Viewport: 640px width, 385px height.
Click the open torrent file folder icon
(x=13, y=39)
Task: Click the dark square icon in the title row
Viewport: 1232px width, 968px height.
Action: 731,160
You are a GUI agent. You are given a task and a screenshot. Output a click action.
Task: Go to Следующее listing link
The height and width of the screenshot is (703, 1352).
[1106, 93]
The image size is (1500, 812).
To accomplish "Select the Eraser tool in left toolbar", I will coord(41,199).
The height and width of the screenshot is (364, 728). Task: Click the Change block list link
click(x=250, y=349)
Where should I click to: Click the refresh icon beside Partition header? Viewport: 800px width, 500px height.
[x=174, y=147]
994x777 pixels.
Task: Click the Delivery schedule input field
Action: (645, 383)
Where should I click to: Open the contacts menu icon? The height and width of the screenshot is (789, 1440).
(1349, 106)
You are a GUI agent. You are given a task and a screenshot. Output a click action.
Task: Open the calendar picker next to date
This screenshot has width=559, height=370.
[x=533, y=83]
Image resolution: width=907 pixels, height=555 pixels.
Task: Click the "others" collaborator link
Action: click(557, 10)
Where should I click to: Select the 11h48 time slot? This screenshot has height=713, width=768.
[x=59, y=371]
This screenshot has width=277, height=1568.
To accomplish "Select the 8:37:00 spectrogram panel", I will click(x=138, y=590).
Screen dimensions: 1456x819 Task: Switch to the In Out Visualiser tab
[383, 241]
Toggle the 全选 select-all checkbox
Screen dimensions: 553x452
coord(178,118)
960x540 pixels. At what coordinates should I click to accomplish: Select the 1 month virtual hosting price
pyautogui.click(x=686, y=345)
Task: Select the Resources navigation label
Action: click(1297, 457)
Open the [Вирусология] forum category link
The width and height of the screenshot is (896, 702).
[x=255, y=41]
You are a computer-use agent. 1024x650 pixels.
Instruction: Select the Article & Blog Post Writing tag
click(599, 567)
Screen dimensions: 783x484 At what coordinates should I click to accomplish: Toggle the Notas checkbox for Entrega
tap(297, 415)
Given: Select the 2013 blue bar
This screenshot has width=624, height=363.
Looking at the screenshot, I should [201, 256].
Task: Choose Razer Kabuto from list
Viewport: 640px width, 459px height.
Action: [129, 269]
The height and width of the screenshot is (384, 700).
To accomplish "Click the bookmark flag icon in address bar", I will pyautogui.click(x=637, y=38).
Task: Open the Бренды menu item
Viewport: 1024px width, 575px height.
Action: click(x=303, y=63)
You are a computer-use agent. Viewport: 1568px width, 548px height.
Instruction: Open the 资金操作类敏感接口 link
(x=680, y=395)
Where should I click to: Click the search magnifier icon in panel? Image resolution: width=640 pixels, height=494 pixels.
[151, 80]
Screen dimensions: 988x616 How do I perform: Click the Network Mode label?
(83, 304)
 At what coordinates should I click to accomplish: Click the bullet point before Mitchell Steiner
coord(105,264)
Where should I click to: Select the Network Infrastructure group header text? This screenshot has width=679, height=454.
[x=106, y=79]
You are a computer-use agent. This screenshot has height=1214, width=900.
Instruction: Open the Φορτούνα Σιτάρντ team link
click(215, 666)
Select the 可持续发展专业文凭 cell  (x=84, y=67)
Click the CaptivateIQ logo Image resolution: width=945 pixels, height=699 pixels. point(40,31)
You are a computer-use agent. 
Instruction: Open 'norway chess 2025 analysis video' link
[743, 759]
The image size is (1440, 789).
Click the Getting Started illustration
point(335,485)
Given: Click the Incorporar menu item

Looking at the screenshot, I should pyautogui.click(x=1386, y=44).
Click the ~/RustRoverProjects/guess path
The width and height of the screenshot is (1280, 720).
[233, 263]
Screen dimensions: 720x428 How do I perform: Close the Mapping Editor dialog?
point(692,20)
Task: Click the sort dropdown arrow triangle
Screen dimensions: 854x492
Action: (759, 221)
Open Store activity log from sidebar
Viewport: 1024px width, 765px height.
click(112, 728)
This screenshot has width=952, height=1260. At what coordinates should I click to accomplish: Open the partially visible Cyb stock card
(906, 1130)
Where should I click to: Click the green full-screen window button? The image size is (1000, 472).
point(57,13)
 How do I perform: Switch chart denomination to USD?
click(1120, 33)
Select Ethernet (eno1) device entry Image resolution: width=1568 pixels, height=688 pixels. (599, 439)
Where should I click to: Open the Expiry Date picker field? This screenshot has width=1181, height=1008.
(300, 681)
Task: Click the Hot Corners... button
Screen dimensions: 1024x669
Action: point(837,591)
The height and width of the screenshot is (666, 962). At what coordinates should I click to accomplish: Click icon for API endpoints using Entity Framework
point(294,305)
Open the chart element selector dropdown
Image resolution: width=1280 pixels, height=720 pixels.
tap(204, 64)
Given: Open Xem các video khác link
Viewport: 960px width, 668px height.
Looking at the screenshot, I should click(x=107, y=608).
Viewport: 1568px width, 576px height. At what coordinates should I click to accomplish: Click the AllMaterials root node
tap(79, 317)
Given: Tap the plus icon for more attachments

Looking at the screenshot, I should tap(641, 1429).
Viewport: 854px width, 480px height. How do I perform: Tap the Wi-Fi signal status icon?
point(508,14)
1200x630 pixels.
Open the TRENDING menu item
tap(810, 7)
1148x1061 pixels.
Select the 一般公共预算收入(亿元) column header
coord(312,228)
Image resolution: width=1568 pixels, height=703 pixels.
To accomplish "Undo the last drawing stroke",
—————
### What is required:
Everything from the line with "Given: Open Xem các video khác link" through the final line of the entries above must be duplicated exactly; both ends belong, and no other line does.

### Task result:
Given: Open Xem các video khác link
Viewport: 960px width, 668px height.
Looking at the screenshot, I should click(x=107, y=608).
Viewport: 1568px width, 576px height. At what coordinates should I click to accomplish: Click the AllMaterials root node
tap(79, 317)
Given: Tap the plus icon for more attachments

Looking at the screenshot, I should tap(641, 1429).
Viewport: 854px width, 480px height. How do I perform: Tap the Wi-Fi signal status icon?
point(508,14)
1200x630 pixels.
Open the TRENDING menu item
tap(810, 7)
1148x1061 pixels.
Select the 一般公共预算收入(亿元) column header
coord(312,228)
Image resolution: width=1568 pixels, height=703 pixels.
To accomplish "Undo the last drawing stroke",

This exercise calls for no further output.